Gordon Wintrob

How Segment is Changing the SaaS Marketplace

Segment is a customer data hub that makes it easy for websites and mobile apps to integrate 3rd-party analytics tools. With all the customer data already flowing through them, Segment is opening a powerful distribution channel for data-powered SaaS businesses.

Full disclosure — I'm close with the Segment team and they were customers of my company StackLead. I think they're poised to win with: an incredible team with serious fundraising, huge open-source contributions, and a number of important enterprise customers like Nokia and Live Nation. Everything in this post uses public data.

Crawling for Customer Trackers

I analyzed the Crunchbase Data Export from December 2, 2014. First, I filtered this data down to the 20,186 companies that have raised more than $1m USD in funding and are still operating. Then, I crawled all of the company websites to identify the SaaS trackers they had installed. [1]

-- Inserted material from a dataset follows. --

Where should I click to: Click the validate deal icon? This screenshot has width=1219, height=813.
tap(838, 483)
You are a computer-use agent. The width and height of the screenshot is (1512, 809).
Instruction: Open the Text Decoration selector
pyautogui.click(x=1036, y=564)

Across this set of companies, there were 895 distinct trackers (e.g. analytics tools, web bugs, and ad pixels) and each company used 3 trackers on average. Traditionally, installing each of these trackers is painful, error-prone work that's pretty boring for programmers. The Segment platform suddenly makes it possible to integrate precise tools for parts of sales, marketing, customer success, etc. without wasting valuable engineering time.

The Tracking Landscape

First, I looked at the number of companies that installed each of the top 10 data trackers, along with the percentage of those companies that also integrated Segment. The top trackers are mostly free tools, so they scale for consumer products that are less likely than B2B companies to need customer-level tracking.

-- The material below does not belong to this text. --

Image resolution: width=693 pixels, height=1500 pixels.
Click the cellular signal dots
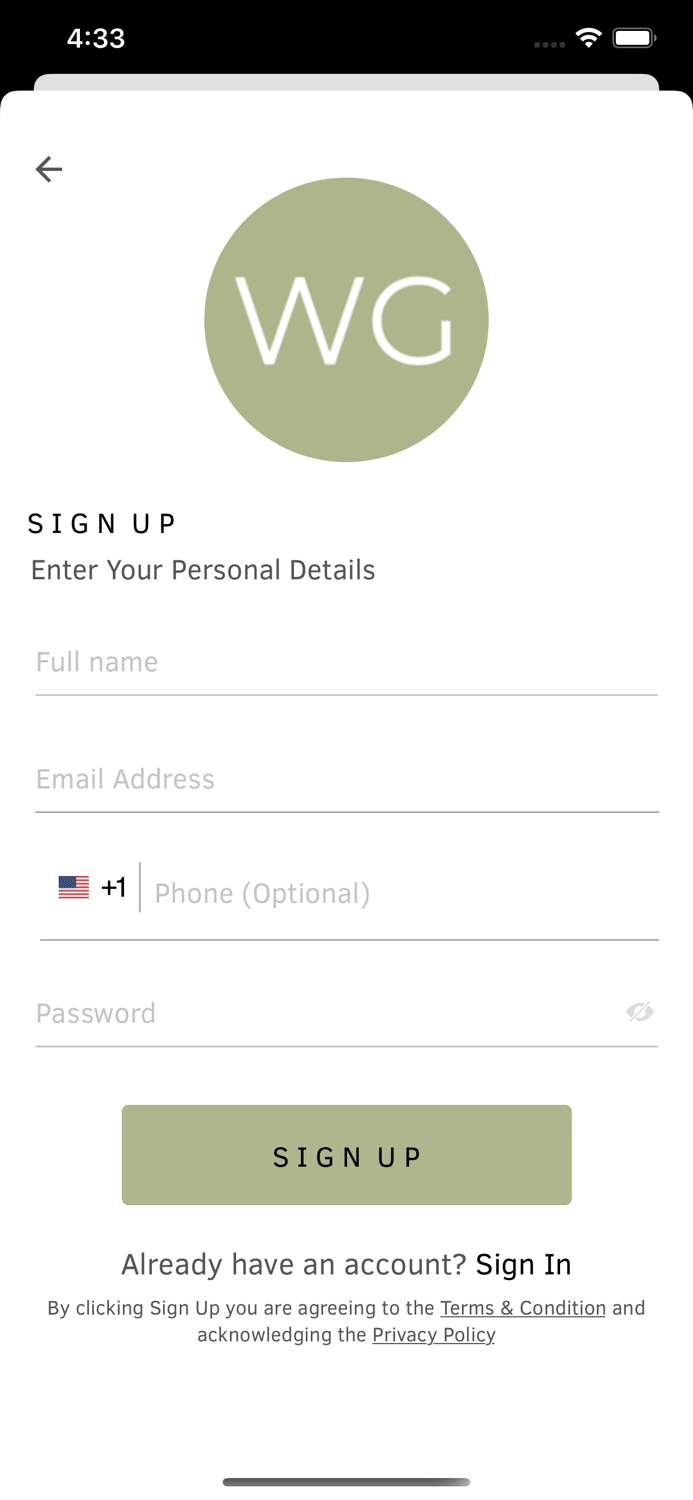pyautogui.click(x=549, y=44)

Google Analytics dominates — nearly 13,000 companies (63% of the dataset) use the popular service, but only 224 companies in this group (2%) are also Segment customers.

The next 10 most popular trackers include a number of paid analytics and marketing automation products.

Datapoints that jump out:

  1. Marketo and Pardot: Only 2% of Marketo customers and 1% of Pardot customers also use Segment. Companies that use these services are willing to pay a premium and Segment's biggest opportunity is selling into large enterprises with big integration issues.
  2. Mixpanel, Olark, and KISSmetrics: These are approachable tools that lots of startups love. Segment has a solid 12-17% penetration with their customer base.

Drilling down by Funding

Segment has the greatest penetration with earlier-stage companies ($1‑3mm in funding) and obviously has a big opportunity to move upmarket. Also, as these smaller companies grow, Segment is well-positioned to cater to their expanding customer data needs.

Drilling down by Market

The next chart shows data for the top 10 markets, sorted based on the average number of trackers used by the companies in each market.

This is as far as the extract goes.